(Stored data)
────

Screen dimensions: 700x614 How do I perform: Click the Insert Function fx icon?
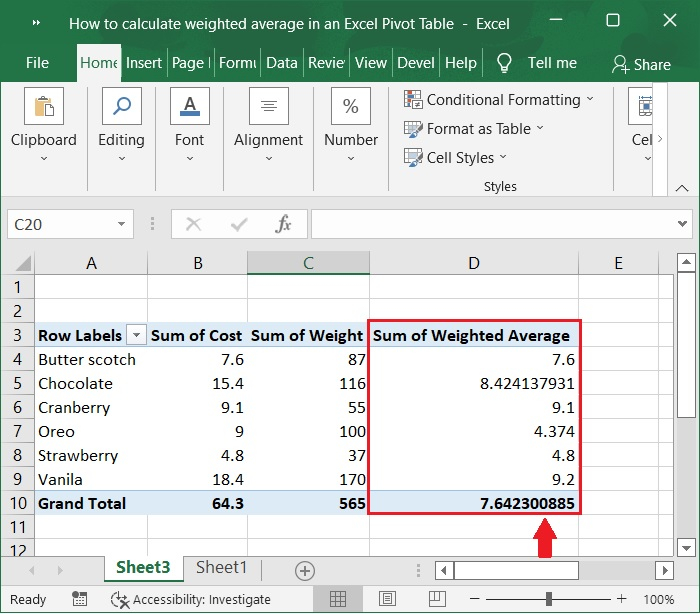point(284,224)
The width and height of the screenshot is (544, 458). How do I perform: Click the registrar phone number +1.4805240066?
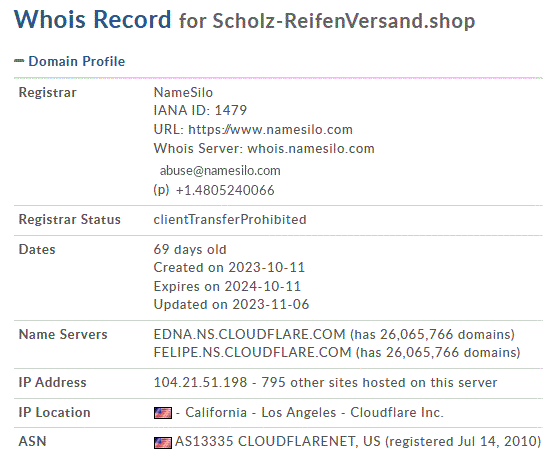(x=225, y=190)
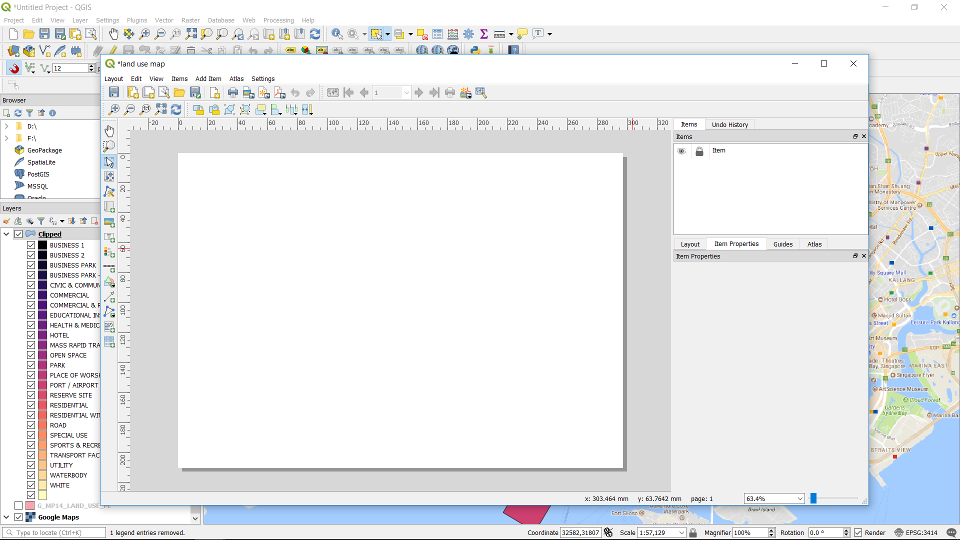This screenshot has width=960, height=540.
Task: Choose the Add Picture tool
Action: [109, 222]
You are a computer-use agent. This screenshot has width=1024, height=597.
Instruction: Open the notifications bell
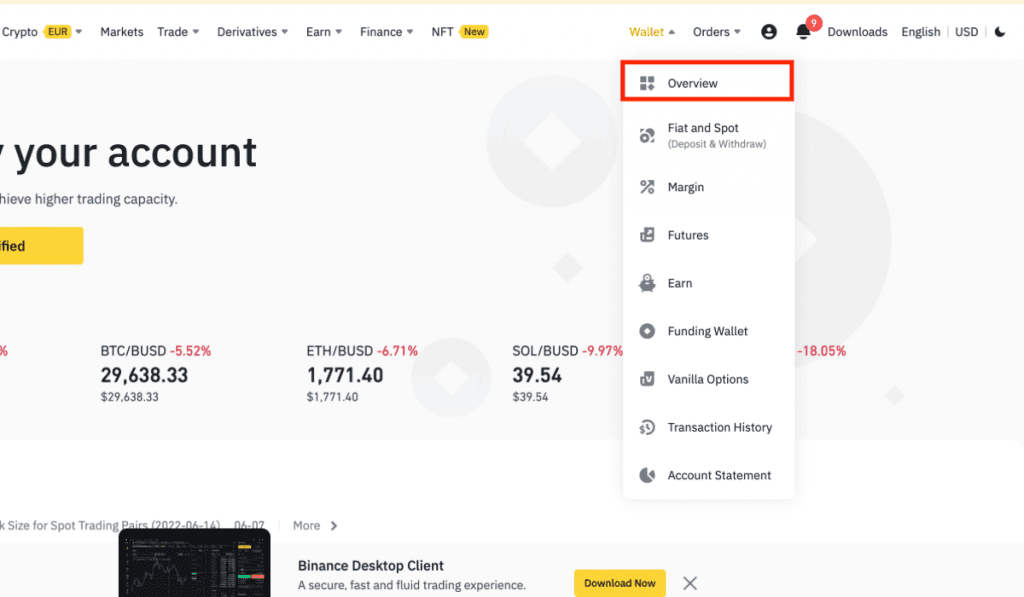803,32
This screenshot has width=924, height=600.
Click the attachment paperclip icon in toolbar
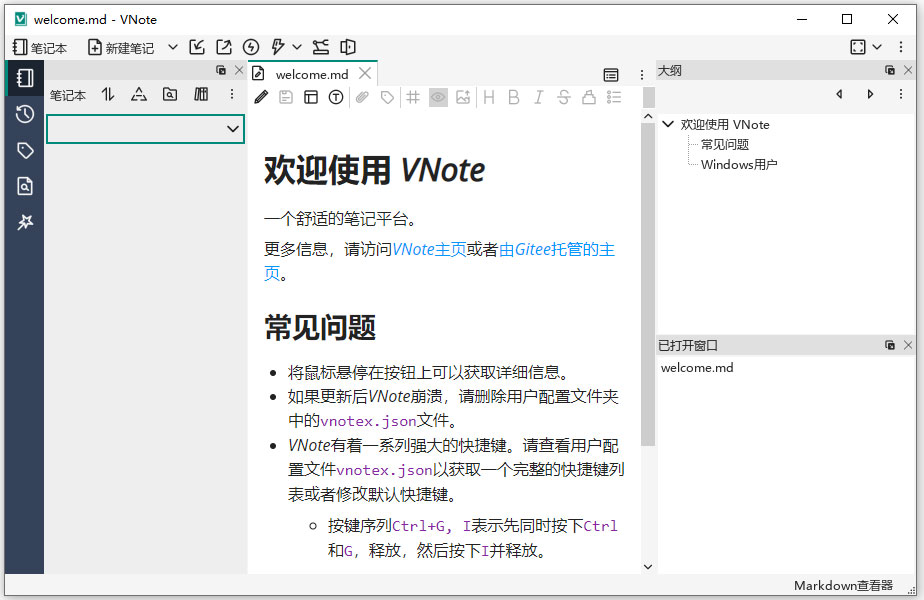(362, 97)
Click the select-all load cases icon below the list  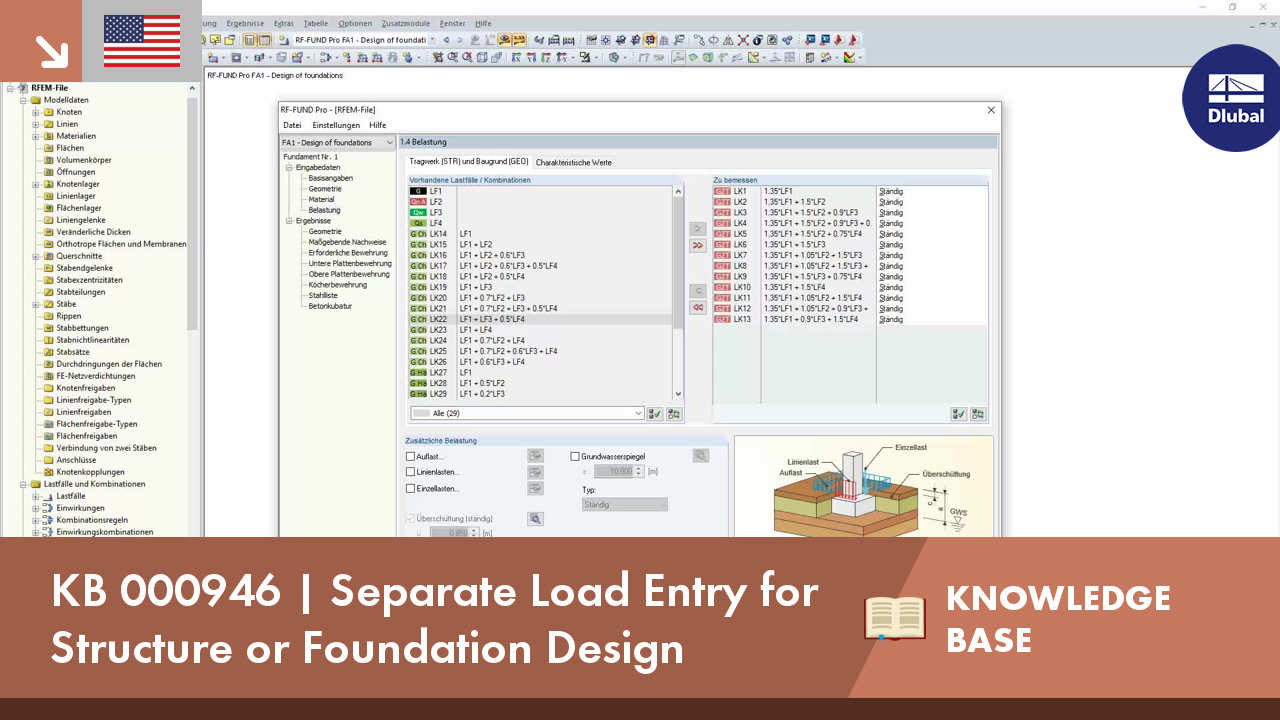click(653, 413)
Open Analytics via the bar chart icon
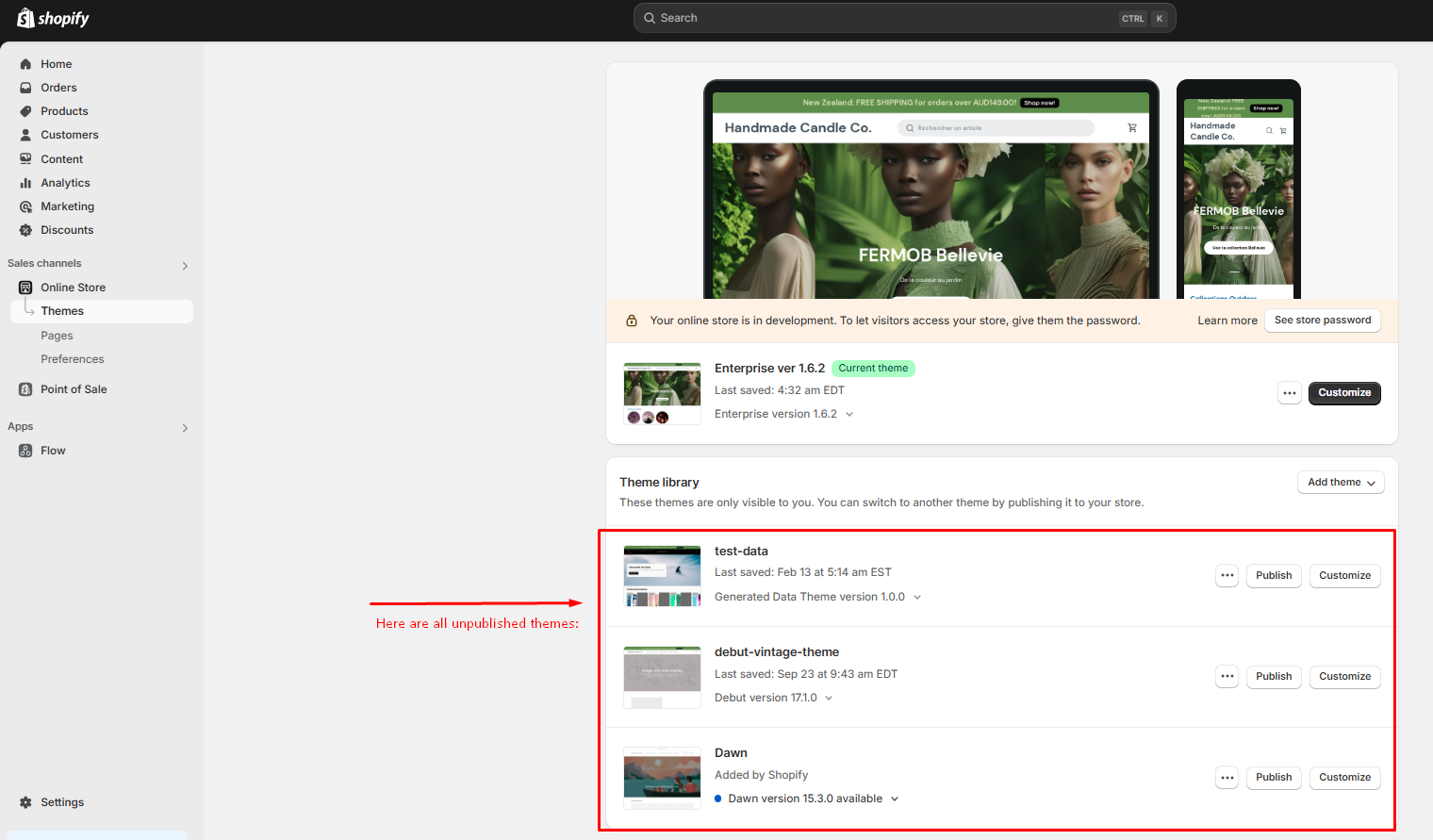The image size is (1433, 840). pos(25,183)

────

# About this exercise
The required output is the exact run of lines from the start of the records through the line containing "This screenshot has width=924, height=600.", both ends included, with no pictures.

# Output
Screen dimensions: 700x614 How do I perform: Click the Insert Function fx icon?
point(284,224)
The width and height of the screenshot is (544, 458). How do I perform: Click the registrar phone number +1.4805240066?
(x=225, y=190)
This screenshot has width=960, height=540.
Task: Choose the Add Picture tool
Action: [109, 222]
You are a computer-use agent. This screenshot has width=1024, height=597.
Instruction: Open the notifications bell
803,32
This screenshot has width=924, height=600.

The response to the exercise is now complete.